* Material for this exercise
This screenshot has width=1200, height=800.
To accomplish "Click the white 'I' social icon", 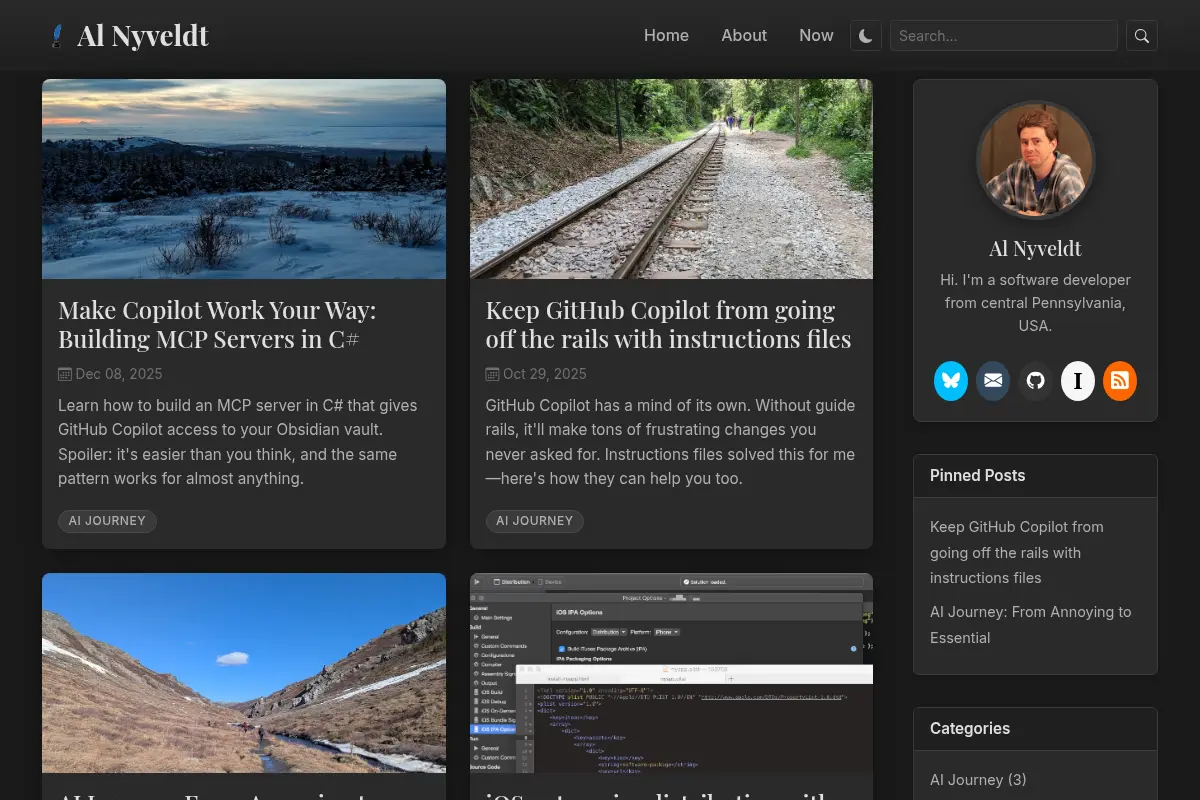I will click(x=1078, y=381).
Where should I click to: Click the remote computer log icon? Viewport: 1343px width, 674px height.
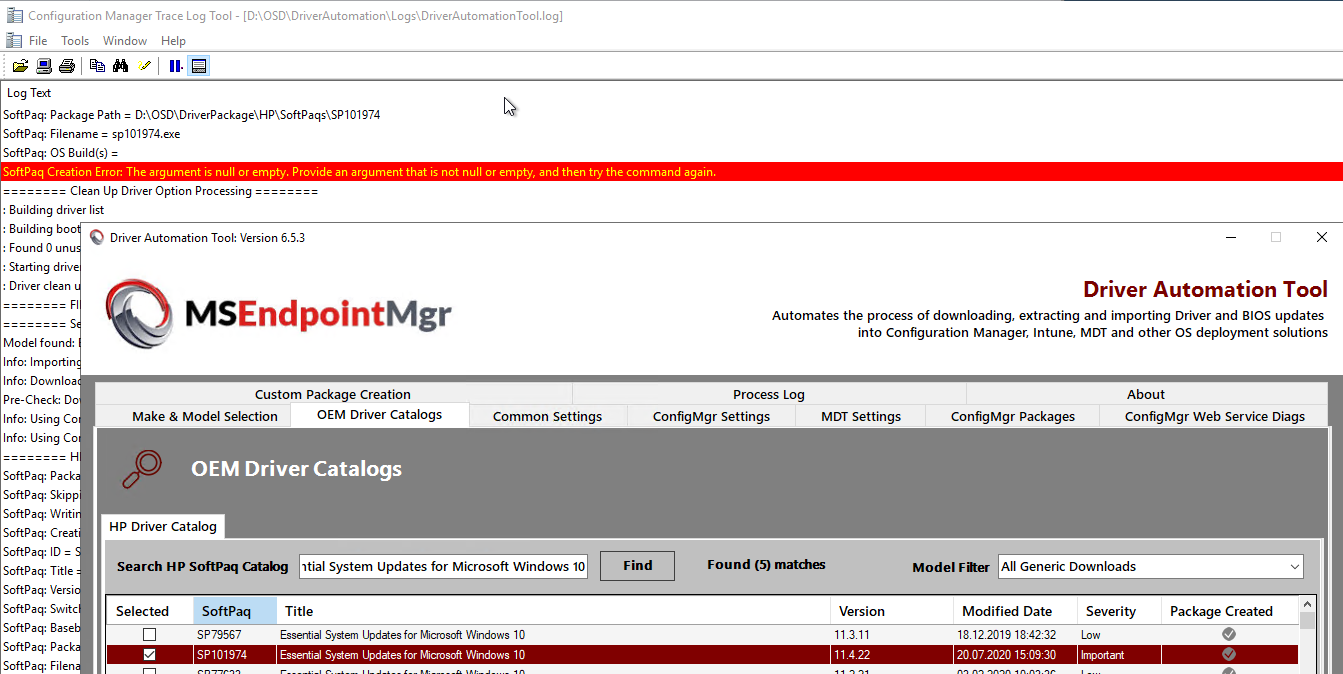[43, 65]
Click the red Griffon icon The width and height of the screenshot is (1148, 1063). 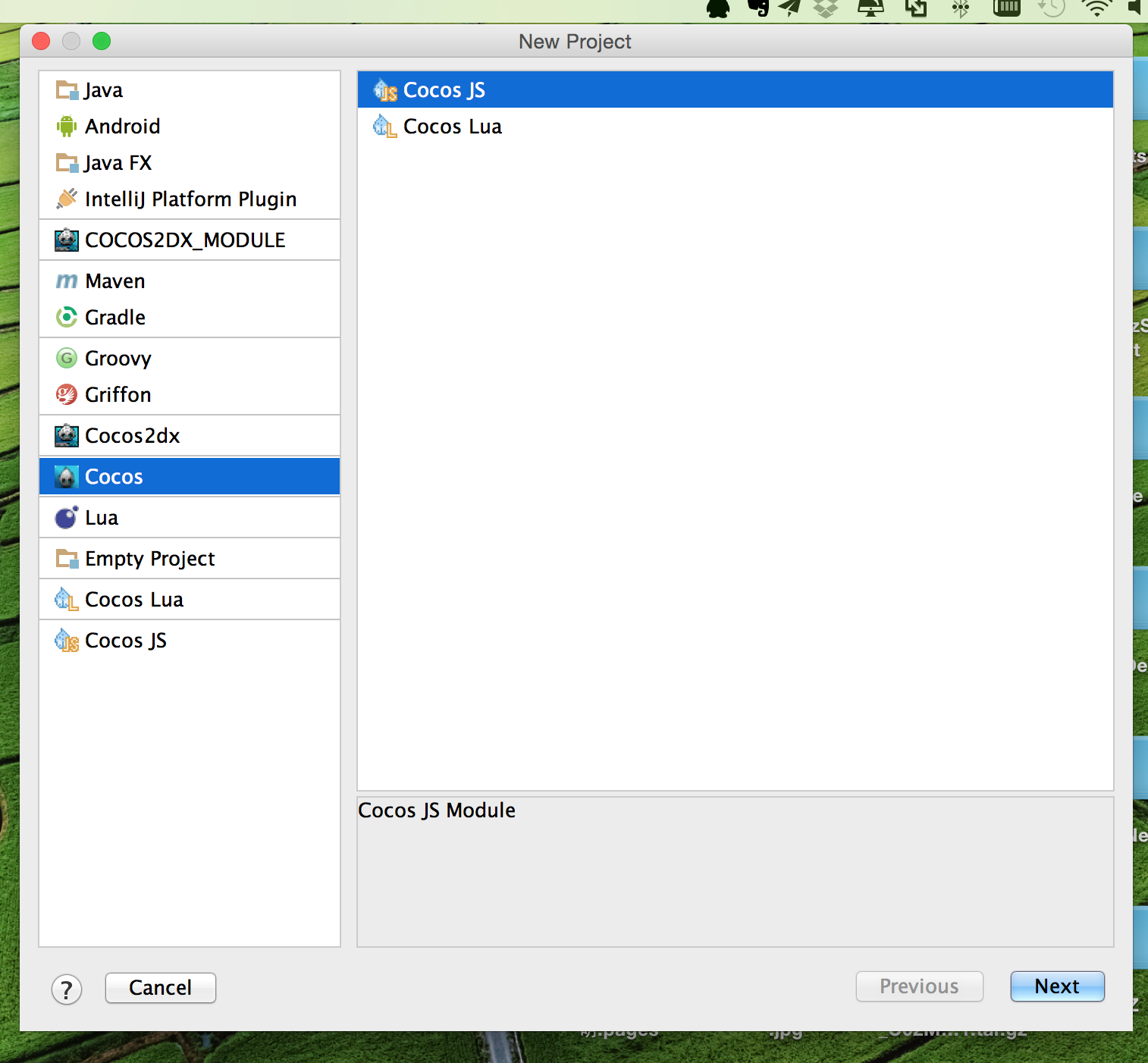[67, 394]
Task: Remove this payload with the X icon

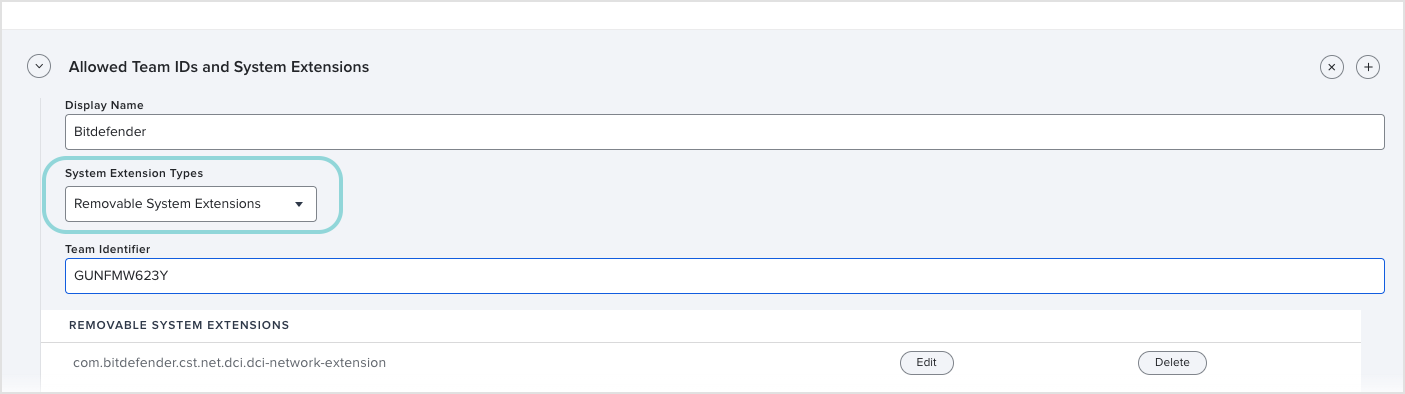Action: (1331, 67)
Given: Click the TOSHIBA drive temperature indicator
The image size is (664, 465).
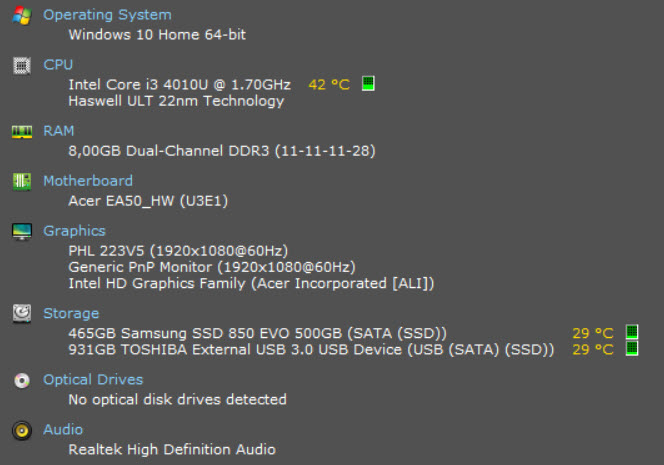Looking at the screenshot, I should tap(632, 349).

* Activity
Output verbatim the lines beginning at the line with "Given: Click the" and ending at the last line of the material above, inclusive. Do not carry over any pictures.

* Written response
Given: Click the TOSHIBA drive temperature indicator
The image size is (664, 465).
Looking at the screenshot, I should tap(632, 349).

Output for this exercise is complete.